Photo by Joshua Rawson-Harris on Unsplash

Technology often gets a bad rap in terms of taking us away from those we love.

Don’t get me wrong. I know first hand that technology can be a huge distraction from being present (in fact, I may have been reminded of as much by a dear friend during my 40th birthday weekend celebration), but there’s been a lot written on the “evils of technology.”

So, in this post, I’d like to offer the start of a different story, a story from another perspective.

I want to talk a little bit about how technology has allowed me to build a personal and professional community beyond distance, space and time.

The last week has been a tough one, as I’ve been dealing with all that’s been happening politically in the United States. It’s also been tough professionally, in dealing with a situation at work.

Plus, honestly, life is tough being an academic mother every day.

But, my social media community often offers me faith, grace, hope and a space of community when I only have a moment and access to the internet, and when I’m stressed to the gills. They totally came through for me in this last week.  My community offered resources that I couldn’t think of when I was tired and stressed.  My community offered kindness when I felt like I just couldn’t understand why things were the way they were. They empathized and reflected. They cared and followed up.

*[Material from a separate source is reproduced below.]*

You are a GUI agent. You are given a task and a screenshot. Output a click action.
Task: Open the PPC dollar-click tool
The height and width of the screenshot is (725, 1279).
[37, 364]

It’s not all roses. Sometimes my community tell me hard truths. Sometimes they correct me. Sometimes they don’t get me.  But, more often than not, my virtual community helps to connect me when I feel completely disconnected. And when I see those people I’m connected with on social media in person, they check-in because they already know without me having to relive the things I’m struggling with.

I’m a work in progress in terms of using technology productively, rather than letting technology run the show in my life, but today, I’m grateful, because technology affords me community, reminds me to reach out, and shows me that I’m not alone.